Background

In an NFL game, each offensive play is either a pass (the quarterback throws the ball to a receiver downfield) or a rush (the ball is handed off to a runner who advances it on the ground, with teammates trying to fend off defensive players who are trying to attack/tackle the runner). An instance of this is called a “carry”. Rushing is more physical and more affected by field and weather conditions than passing.

NFL teams play in very different climates. In winter (Dec/Jan/Feb), teams like Buffalo and Green Bay host games in sub-freezing outdoor stadiums, while teams like Miami and Houston are used to warm weather year-round. A warm-weather team traveling to a frozen stadium may struggle to run the ball effectively.

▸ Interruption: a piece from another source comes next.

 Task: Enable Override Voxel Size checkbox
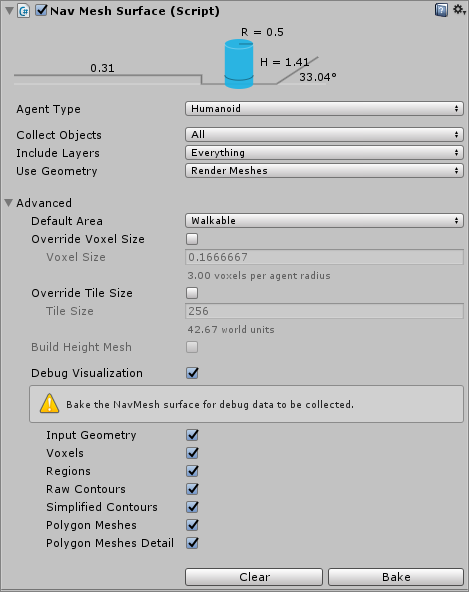click(192, 239)
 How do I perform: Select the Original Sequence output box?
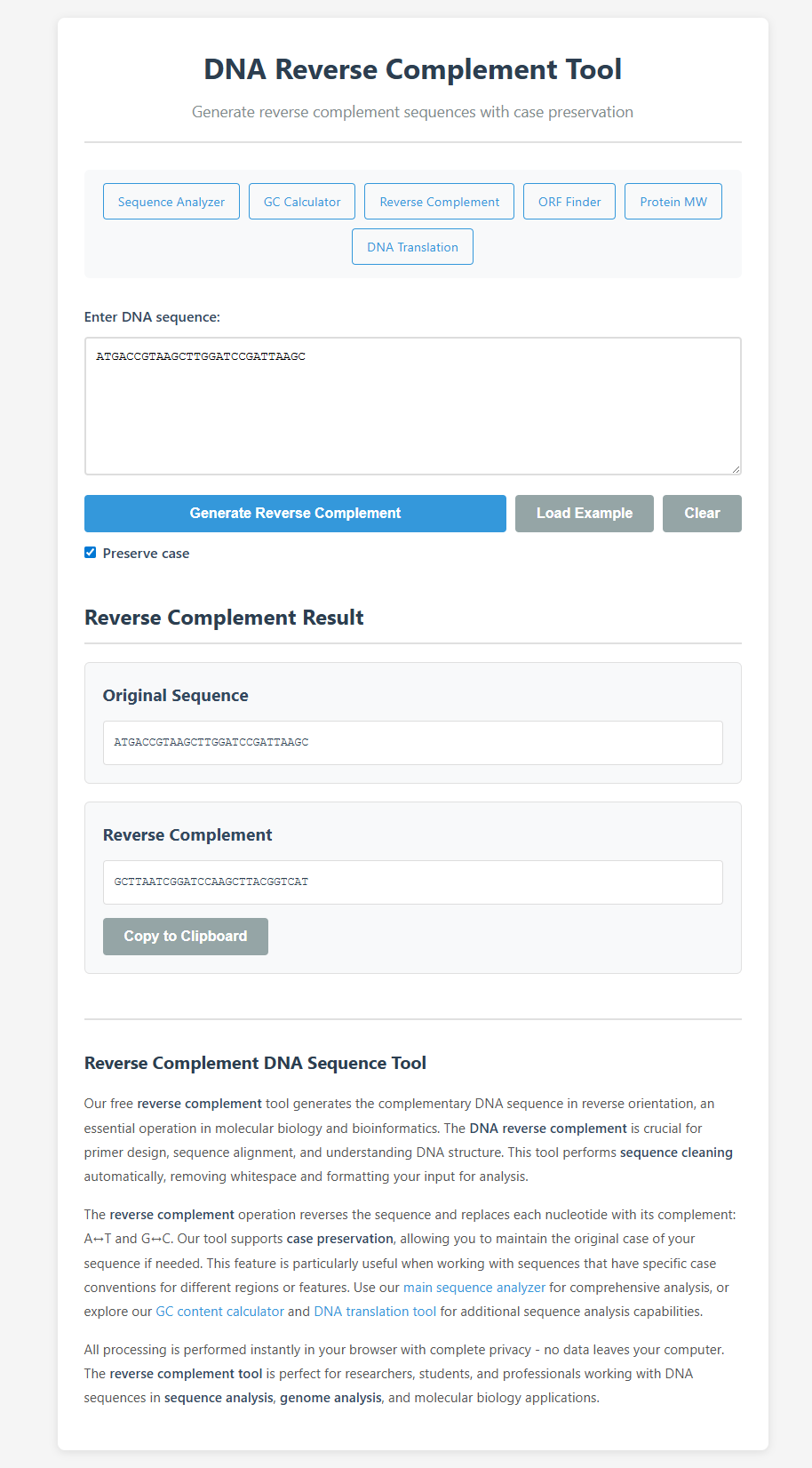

Question: When a top-8 cold team hosts a top-8 warm team in winter, is the home rushing advantage larger than the league-wide winter average?

Setup

  • Data: 10 NFL seasons (2014–2023), nflfastR play-by-play
  • Winter: December, January, February games only
  • Cold teams: BUF, GB, CHI, CLE, NE, PIT, DEN, CIN
  • Warm teams: MIA, TB, JAX, HOU, NO, AZ, DAL, ATL
  • For each game: compute Home Average Yards per Carry \(-\) Away Average Yards per Carry
  • Compare the cold-home-vs-warm-away subset against the overall winter average

The Math: Rushing Advantage

For each game \(j\), the home rushing advantage is:

\[\Delta_j = \text{YPC}_{\text{home},\, j} \;-\; \text{YPC}_{\text{away},\, j}\]

A positive \(\Delta_j\) means the home team rushed more efficiently than the visitors. We want to know whether the mean \(\Delta\) for cold-vs-warm games is significantly different from the overall winter mean \(\mu_0\).

Why a t-Test?

A t-test is used when we want to determine whether a sample mean differs significantly from a known value (or another sample mean), and the population standard deviation is unknown. We estimate it from the data using \(s\).

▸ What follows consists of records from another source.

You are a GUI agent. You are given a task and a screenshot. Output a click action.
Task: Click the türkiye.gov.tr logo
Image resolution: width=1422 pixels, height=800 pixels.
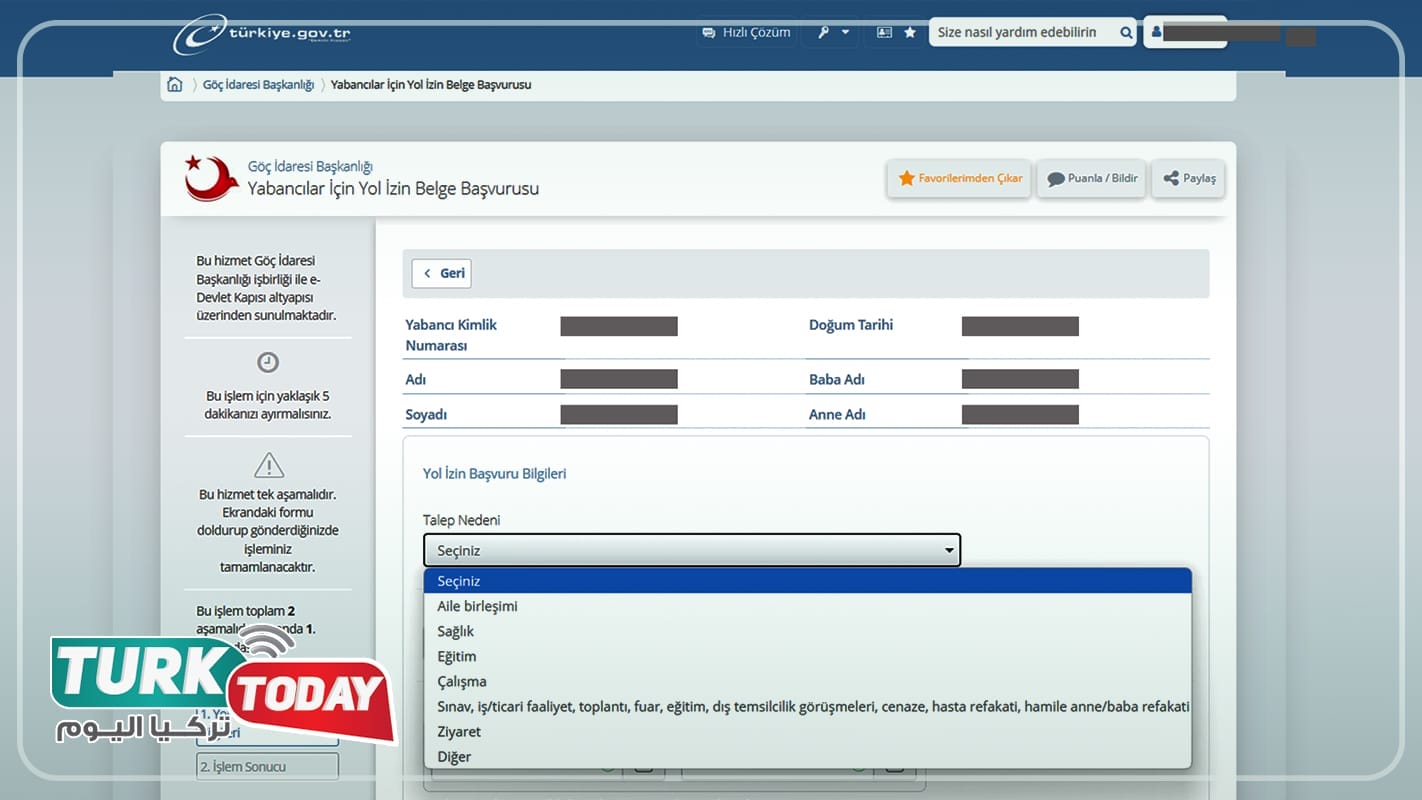tap(262, 34)
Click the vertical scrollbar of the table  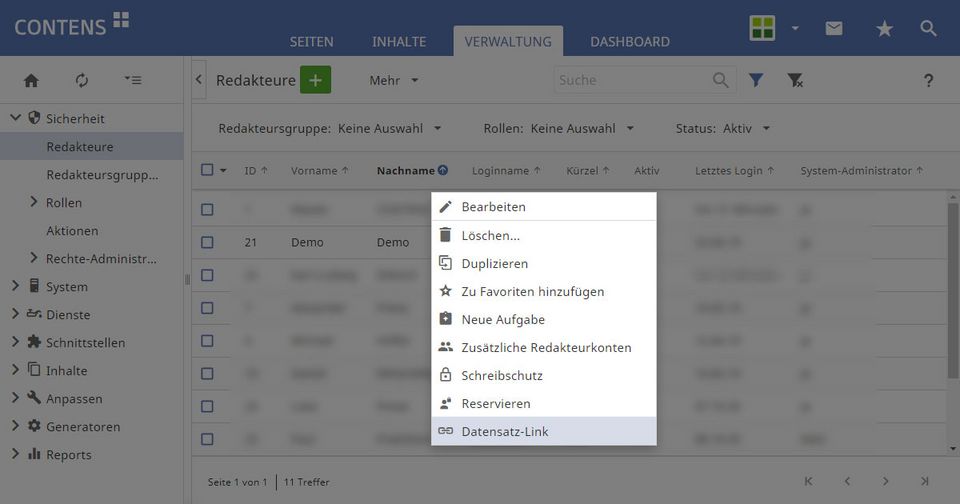pos(952,300)
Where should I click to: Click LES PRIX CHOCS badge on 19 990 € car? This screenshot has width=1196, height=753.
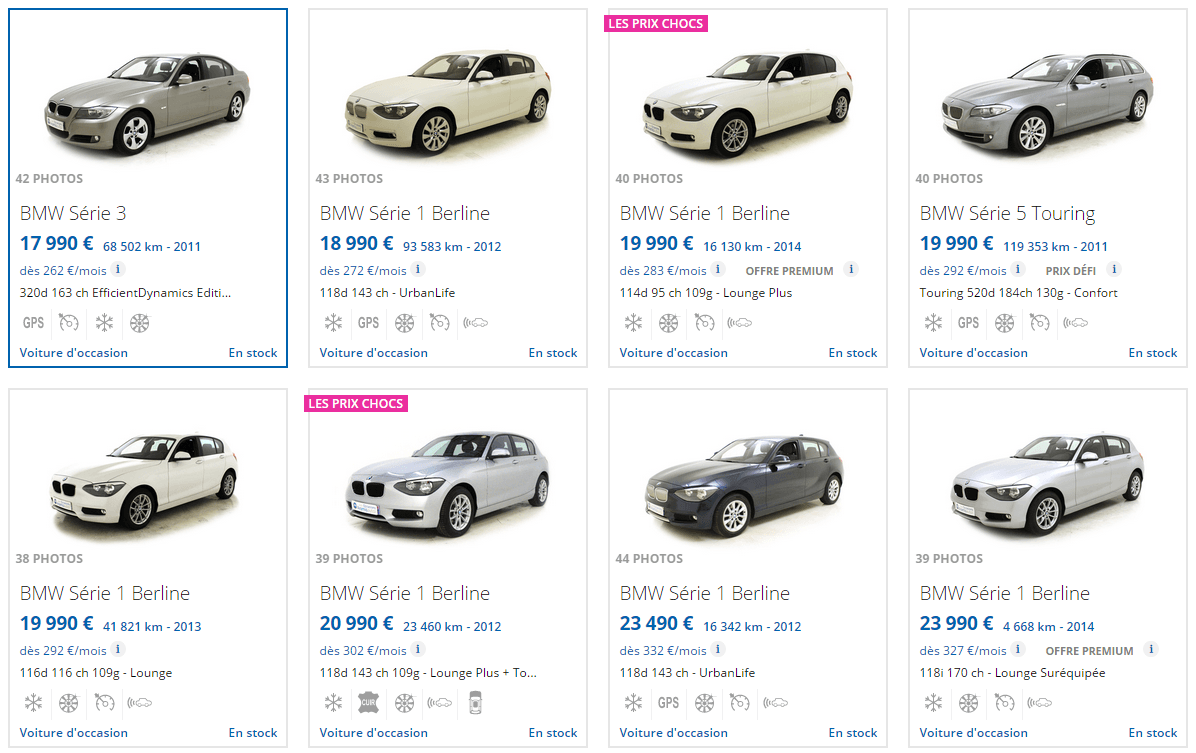tap(656, 23)
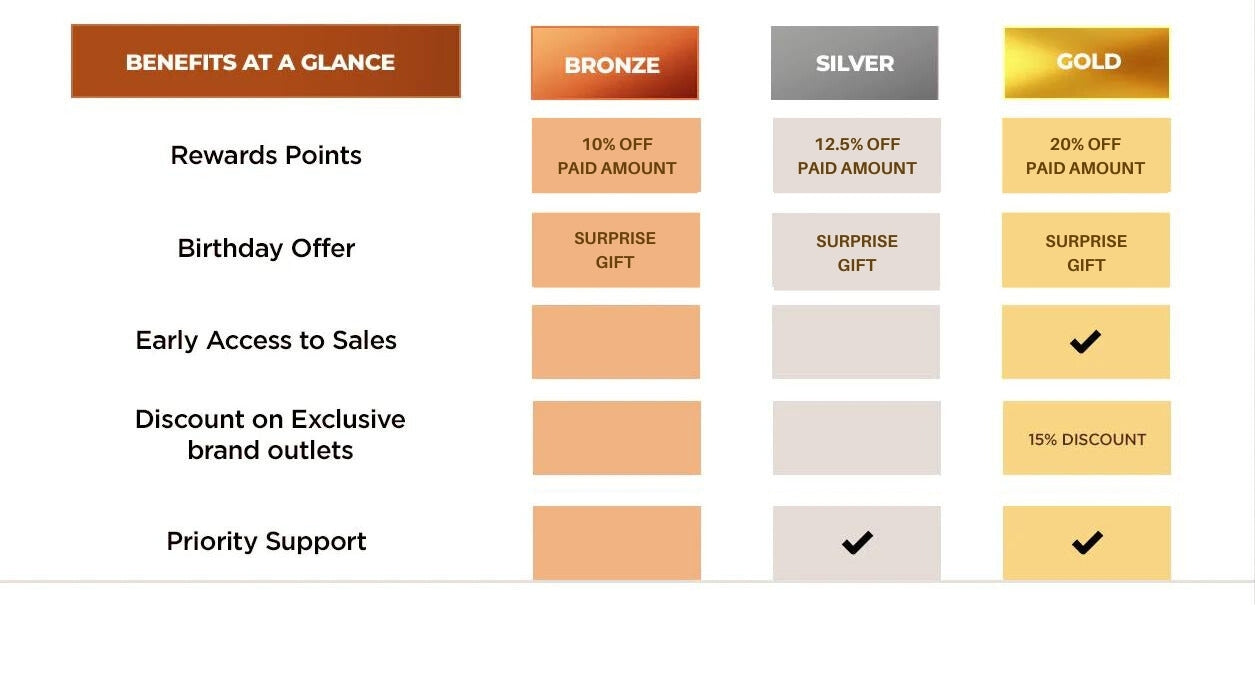The width and height of the screenshot is (1255, 700).
Task: Click Bronze 10% off paid amount cell
Action: (x=616, y=156)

We use a one-sample t-test here because we are comparing the mean of one specific group (cold-vs-warm games) against a fixed value (the overall winter average):

\[t = \frac{\bar{\Delta}_{\text{cold vs warm}} - \mu_0}{s \;/\; \sqrt{n}}\]

where \(\bar{\Delta}\) is the sample mean of the cold-vs-warm games, \(\mu_0\) is the overall winter mean advantage, \(s\) is the sample standard deviation, and \(n\) is the number of cold-vs-warm games. If \(|t|\) is large enough, the difference is unlikely due to chance.

R Code

game_ypc <- winter_rushes %>%
  mutate(side = ifelse(posteam == home_team,
                       "home", "away")) %>%
  group_by(game_id, season, home_team,
           away_team, side) %>%
  summarise(ypc = mean(yards_gained),
            .groups = "drop") %>%
  pivot_wider(names_from = side,
              values_from = ypc) %>%
  mutate(ypc_diff = home - away)

ggplot: Rushing Advantage Distribution

ggplot: Advantage by Cold Home Team

Plotly: 3D Scatter

Results

Statistic Value
Cold vs Warm: Mean Advantage 0.45 YPC
All Winter Games: Mean Advantage 0.16 YPC
N (cold vs warm games) 34
N (all winter games) 931
t-statistic 1.079
p-value 0.2882

If \(p < 0.05\), the cold-home rushing edge in these matchups is significantly larger than the overall winter home-field rushing advantage.